Christophe Holleville ne connaissait rien aux risques industriels jusqu’au 26 septembre 2019. « Depuis, j’ai découvert que, sur l’A28, on passe à côté d’un entrepôt de la coopérative agricole NatUp. On pense qu’il y a juste du blé stocké mais, en fait, il y a un site Seveso seuil haut qui a l’autorisation d’entreposer la même quantité d’engrais à base de nitrate d’ammonium que les entrepôts qui ont explosé dans le port de Beyrouth ! » clame le porte-parole de l’Union des victimes de Lubrizol, qui ne décolère pas.

Justice pour tous

L’accompagnement des victimes dans leurs démarches pour être indemnisées, ou au tribunal dans la procédure pénale, reste la mission principale des associations. « On va continuer de dénoncer, on ira au tribunal, mais que faire concrètement avec nos 2 000 euros de subventions face à Lubrizol ? Le rapport de force est déséquilibré et ils le savent (4)_. On fait partie des dommages collatéraux »_, déplore Christophe Holleville. Pourtant, les citoyens peuvent se réjouir, car l’impunité du géant toxique ne semble pas tout à fait acquise aux yeux de la justice.

La société Lubrizol France a en effet tenté d’esquiver le procès en dénonçant des « irrégularités » et des « incohérences » dans les conclusions des agents de la direction régionale de l’environnement, de l’aménagement et du logement (Dreal). Mais, en juin dernier, la cour d’appel de Paris a rejeté sa demande d’annulation de la procédure et confirmé sa mise en examen, notamment pour « exploitation non conforme d’une installation classée » ayant provoqué des dégâts environnementaux. Et, le 14 septembre, deux nouveaux motifs de mise en examen s’y sont ajoutés : « déversement de substances nuisibles dans les eaux » et « rejet en eau douce de substances nuisibles aux poissons ». Mais personne ne veut en rester là, tous sont prêts à s’engager pour un marathon judiciaire de dix ou vingt ans.

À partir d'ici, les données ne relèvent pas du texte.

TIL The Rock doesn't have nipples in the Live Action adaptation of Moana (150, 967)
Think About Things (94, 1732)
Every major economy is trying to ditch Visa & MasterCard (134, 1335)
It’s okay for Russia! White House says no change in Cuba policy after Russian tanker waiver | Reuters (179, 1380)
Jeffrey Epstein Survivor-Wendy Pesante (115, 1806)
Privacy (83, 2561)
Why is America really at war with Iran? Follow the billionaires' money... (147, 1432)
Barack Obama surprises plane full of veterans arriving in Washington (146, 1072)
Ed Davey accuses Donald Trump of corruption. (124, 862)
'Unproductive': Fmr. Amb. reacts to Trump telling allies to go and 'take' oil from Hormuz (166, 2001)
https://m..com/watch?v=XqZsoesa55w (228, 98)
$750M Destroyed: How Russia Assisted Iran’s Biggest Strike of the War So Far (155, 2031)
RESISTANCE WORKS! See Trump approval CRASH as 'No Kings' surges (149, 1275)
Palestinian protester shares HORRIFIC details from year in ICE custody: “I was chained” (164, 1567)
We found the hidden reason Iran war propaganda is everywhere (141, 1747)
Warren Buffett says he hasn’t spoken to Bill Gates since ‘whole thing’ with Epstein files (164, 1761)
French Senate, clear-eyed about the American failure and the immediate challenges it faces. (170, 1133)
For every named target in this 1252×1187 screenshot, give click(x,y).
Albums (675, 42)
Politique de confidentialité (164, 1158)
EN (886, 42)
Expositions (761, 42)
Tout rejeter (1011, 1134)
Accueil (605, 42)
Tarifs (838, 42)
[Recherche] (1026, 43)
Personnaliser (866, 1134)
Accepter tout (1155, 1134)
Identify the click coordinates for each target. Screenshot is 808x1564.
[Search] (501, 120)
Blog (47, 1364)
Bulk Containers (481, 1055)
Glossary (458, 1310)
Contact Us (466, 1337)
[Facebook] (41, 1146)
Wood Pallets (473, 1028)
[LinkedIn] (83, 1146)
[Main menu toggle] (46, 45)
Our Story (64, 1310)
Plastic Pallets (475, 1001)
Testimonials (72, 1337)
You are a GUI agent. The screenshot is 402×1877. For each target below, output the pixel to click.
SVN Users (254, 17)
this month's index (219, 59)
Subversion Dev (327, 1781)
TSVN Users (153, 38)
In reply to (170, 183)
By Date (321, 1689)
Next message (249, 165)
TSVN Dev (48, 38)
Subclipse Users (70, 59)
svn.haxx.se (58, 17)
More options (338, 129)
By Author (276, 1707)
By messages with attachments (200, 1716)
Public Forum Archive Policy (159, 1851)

Une procédure au tribunal administratif pourrait prochainement cibler la responsabilité de l’État. « Nous avons la preuve que des agents de la Dreal avaient eu connaissance dès 2014 d’un rapport de l’assureur présentant des scénarios catastrophes. Nous travaillons actuellement pour porter plainte contre l’État », assène Gérald Le Corre, déterminé à transformer leur slogan « Lubrizol coupable, État complice » en réalité judiciaire.

(1) Les « Rencontres Lubrizolées », à partir de 11 heures, esplanade de la préfecture de Rouen.

(2) Dont la CGT, Solidaires, la Confédération paysanne, Générations futures, l’Association Henri-Pézerat et Attac.

(3) Lire l’enquête de Mediapart, « Lubrizol : l’État minimise la pollution », 22 juillet 2021.

(4) Warren Buffett, quatrième fortune mondiale, a racheté en 2011 le groupe Lubrizol, qui a réalisé un chiffre d’affaires dépassant 6 milliards d’euros en 2018.